Mary’s experience here, though admittedly unique in many ways, is in other important ways exactly the experience of all who come to know Jesus as Savior. Mary’s first joy is the same first joy of everyone who meets Jesus: the joy of salvation; the knowledge that God no longer merely is God the Creator and God the Judge, but God my Father and God my Savior. Do you recall the joy from when you first believed?

I do. I remember being 12 years old that Thursday evening at summer church camp. As we sang of God’s holiness, I felt an increasing burden, the reality of my sins becoming ever clearer in comparison to God’s righteousness. The reality of my need for a Savior became overwhelming.

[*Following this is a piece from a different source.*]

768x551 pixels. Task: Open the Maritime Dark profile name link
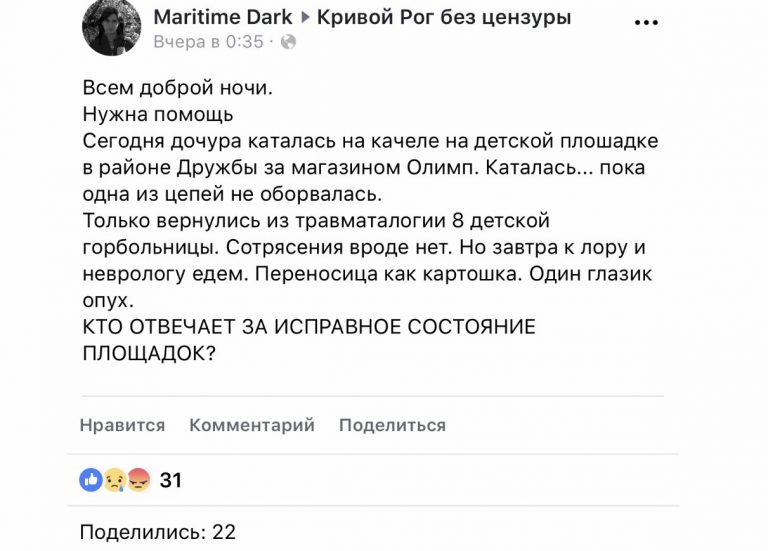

Then I recalled the message I’d heard a thousand times on all those Sunday mornings my whole life. Jesus died for me. I believed. Immediately, that heaviness gave way to joy inexpressible and filled with glory. God interrupted my life. His grace invaded my heart. Something new began in me that day as I rejoiced in God as my Savior.

One moment, Mary had plans that included marrying Joseph, setting up house and starting a nice, quiet life in Galilee. The next moment an angel brought news that would lead to rumors of promiscuity, fleeing to Egypt and one day seeing her son executed. But the joy experienced because of the grace received would carry her through as she fulfilled her purpose in God’s plans.

When we know Jesus, our plans often get set aside. But we rejoice in knowing our lives have been grafted into a story much larger than any one of us. We are certain that through all that comes our way, good and bad, God our Savior is glorified in us.